Drying fruits and vegetables is a great way to preserve food. Its one of the best ways to retain nutritional value, enhances flavor, long-lasting, and economic since it requires little equipment other than a food dehydrator.
Usually tomatoes are a big seller for us at Farmer's Market but last week we brought home several pints of 'Chadwick' and 'Sungold' cherries, some tiny black plum tomatoes, and 'Grandma Mary' paste tomatoes.
Since sundried tomatoes are a treat for us in the winter, I dragged out the dehydrator to make my own—minus the sun. Washing, wiping, and cutting all those little tomatoes was well worth the effort because they turned into tiny, incredibly sweet little morsels with intense tomato flavor.
That minor success got me back into drying. Give it a try and you just might give up the drudgery of canning altogether. Drying is thought to be the oldest method of food preservation.
Since the sun's energy is free, I'm looking for plans to make a solar dehydrator. One clever Yankee I know takes advantage of the heat that builds up in her parked car on a sunny day to dry her produce. She just places the racks of sliced food on sheet pans on her dashboard. If it gets hot enough the veggies dry while she's at work. If they aren't totally dry by quitting time she brings them inside for the night and places them back on the dashboard again the next day.
You can try oven-drying but I've read that it causes changes in the color and flavor of the food, cooking rather than drying it. Though I'm not a big fan of kitchen appliances that have cords, I now own two electric dehydrators. They were gifts so I have only the electric bill to think of but they don't seem to use much juice. Estimates are that it costs less than a dollar a day to run them when full.
To see if you like the taste of dried foods, borrow a dehydrator from a friend, if you can, and give it a try before you purchase one. Once foods are dry they don't require any electricity to maintain them, a big plus if the power goes out. Nothing is more discouraging than losing a freezer full of food during a long power outage.
Along with tomatoes we have dried bananas, apples, kiwis, peaches, plums, and strawberries. Fruit is easy to dry since it requires little pre-treatment—just wash, peel if necessary, and slice. To prevent browning you can dip the slices in any acidic fruit juice, like orange or cranberry, or diluted lemon juice. The more moisture that is in the fruit the thinner the slices should be.
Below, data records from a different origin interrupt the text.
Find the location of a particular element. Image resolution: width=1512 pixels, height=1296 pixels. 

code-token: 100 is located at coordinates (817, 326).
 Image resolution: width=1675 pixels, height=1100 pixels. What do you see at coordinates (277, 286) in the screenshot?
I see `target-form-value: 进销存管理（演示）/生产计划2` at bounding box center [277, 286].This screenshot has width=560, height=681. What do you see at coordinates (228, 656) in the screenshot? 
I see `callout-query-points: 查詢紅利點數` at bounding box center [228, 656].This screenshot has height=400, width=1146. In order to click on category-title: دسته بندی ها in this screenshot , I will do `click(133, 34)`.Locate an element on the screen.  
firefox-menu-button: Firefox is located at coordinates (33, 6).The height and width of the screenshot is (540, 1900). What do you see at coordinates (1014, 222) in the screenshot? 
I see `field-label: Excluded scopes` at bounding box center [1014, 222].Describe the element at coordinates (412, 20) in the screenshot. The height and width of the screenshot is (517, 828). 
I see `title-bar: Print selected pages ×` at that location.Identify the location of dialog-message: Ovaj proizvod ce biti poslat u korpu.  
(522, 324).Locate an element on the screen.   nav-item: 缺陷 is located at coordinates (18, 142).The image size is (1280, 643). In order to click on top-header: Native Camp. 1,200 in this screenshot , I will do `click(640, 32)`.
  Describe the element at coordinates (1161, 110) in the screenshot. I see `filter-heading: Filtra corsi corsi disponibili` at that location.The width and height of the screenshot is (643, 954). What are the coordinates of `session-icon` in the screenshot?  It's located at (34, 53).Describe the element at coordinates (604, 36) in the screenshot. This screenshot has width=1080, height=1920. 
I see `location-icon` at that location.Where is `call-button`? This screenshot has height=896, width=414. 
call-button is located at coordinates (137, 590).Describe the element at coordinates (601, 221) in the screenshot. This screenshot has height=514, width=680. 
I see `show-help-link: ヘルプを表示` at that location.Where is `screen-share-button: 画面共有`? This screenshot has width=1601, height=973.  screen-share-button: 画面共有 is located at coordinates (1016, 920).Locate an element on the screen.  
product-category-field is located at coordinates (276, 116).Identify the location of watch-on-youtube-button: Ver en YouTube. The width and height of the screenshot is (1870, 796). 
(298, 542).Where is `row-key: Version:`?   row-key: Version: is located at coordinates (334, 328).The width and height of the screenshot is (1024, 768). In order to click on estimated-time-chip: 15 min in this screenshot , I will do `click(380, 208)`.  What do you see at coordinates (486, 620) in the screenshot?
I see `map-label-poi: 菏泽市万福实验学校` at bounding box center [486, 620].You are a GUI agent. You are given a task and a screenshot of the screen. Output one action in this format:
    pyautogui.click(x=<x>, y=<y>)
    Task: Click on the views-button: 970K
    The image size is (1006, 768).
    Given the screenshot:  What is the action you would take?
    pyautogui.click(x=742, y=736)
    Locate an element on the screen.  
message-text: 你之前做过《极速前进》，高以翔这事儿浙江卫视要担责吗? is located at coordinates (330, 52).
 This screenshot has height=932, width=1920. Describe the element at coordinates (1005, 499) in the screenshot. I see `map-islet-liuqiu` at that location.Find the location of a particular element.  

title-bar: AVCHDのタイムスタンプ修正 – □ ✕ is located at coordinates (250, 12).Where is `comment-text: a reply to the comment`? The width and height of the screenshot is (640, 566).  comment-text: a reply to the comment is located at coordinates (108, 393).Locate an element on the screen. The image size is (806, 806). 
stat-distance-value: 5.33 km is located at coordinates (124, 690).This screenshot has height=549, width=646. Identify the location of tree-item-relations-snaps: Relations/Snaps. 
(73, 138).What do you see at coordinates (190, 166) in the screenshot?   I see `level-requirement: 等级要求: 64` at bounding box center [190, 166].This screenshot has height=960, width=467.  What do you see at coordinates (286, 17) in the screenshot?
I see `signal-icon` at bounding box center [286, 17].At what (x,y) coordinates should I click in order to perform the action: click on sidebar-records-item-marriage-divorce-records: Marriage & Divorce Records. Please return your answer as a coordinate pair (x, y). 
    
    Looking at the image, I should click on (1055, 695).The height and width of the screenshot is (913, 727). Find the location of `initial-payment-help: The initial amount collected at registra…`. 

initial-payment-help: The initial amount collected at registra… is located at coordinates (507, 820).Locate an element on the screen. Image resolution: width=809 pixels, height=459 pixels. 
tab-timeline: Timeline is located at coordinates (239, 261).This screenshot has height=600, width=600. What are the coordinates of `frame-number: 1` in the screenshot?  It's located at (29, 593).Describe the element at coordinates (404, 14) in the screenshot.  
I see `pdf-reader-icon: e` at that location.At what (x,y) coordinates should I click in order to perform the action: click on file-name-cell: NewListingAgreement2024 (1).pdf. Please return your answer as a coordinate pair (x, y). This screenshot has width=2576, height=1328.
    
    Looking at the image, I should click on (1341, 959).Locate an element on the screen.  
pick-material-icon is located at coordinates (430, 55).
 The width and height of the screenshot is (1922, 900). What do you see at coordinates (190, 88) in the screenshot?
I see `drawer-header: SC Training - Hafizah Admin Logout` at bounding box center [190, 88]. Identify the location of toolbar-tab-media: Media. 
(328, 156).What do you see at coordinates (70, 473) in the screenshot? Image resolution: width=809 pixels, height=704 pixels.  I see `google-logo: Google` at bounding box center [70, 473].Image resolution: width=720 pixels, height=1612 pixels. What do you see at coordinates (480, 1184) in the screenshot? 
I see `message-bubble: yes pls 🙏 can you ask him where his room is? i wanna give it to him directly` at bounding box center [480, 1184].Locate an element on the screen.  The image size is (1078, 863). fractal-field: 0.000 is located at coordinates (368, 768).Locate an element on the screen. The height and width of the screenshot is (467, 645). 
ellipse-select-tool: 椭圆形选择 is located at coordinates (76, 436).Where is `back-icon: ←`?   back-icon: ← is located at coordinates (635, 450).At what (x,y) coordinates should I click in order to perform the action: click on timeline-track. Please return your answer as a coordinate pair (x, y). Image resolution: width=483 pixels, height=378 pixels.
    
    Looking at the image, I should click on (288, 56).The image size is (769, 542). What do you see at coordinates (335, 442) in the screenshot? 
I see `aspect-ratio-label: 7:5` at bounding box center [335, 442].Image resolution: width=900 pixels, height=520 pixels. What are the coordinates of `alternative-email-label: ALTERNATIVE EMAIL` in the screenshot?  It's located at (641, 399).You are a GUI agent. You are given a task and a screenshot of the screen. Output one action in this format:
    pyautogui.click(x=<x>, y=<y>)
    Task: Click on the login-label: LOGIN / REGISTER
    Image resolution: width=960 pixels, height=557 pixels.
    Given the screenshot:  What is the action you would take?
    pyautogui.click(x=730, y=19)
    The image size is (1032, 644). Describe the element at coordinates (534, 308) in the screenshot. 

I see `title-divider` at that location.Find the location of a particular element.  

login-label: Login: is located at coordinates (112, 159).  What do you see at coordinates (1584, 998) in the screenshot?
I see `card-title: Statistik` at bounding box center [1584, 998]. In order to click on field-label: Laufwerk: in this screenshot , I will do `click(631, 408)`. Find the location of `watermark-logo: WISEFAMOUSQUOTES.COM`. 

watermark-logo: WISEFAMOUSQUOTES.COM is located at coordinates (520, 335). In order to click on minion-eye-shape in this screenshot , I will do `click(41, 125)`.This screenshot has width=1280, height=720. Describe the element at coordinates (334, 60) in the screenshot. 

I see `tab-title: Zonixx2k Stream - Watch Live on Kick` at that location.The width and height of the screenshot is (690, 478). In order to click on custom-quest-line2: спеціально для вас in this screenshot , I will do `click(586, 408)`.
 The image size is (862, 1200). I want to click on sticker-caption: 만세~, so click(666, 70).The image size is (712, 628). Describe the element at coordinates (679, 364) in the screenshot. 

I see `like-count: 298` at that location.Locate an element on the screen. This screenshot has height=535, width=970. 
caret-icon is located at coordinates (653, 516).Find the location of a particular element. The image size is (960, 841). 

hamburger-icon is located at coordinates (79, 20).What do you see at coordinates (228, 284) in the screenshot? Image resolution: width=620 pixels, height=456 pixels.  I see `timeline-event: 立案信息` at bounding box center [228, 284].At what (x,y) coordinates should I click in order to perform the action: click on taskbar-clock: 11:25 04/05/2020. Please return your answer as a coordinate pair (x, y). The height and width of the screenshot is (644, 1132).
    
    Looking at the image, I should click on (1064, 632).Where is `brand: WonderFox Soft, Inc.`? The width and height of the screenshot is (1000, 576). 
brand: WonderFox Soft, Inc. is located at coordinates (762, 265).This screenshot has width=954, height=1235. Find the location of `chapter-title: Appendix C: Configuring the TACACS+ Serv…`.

Some things, like thin walled hot peppers, are easily dried just by hanging them in the kitchen for a week or so. The ristra of peppers is decorative as well as useful.
If you like your food hot and spicy you'll have plenty of home-made hot pepper flakes to sprinkle on everything.
Most vegetables require a little more preparation. Fix them as you would for the freezer, including blanching them in boiling water. Cool them in ice water, drain, and pat dry with clean towels before placing them in the dehydrator. We have dried zucchini rounds, green pepper strips, green beans, carrot slices, and celery leaves, combining them to make an instant soup mix that is also good with rice or couscous.
Hikers and campers can create their own inexpensive trail foods. Let your garden be your guide and dry whatever you have in abundance.
After your food is dry and has cooled, it can be stored in plastic bags or airtight jars for up to a year. Besides being fast and easy to make, dried foods take up little space. Once the moisture is removed, a bushel of fruit will fit in a few ziploc bags. Dried foods are good for you too; a USDA study found that dried foods have higher nutritional value than canned or frozen foods. As long as dehydrated foods are kept dry there should be no problems. Check them periodically for signs of moisture, condensation, or mold.
If you find you have too much a good thing this fall, dry it, you'll like it!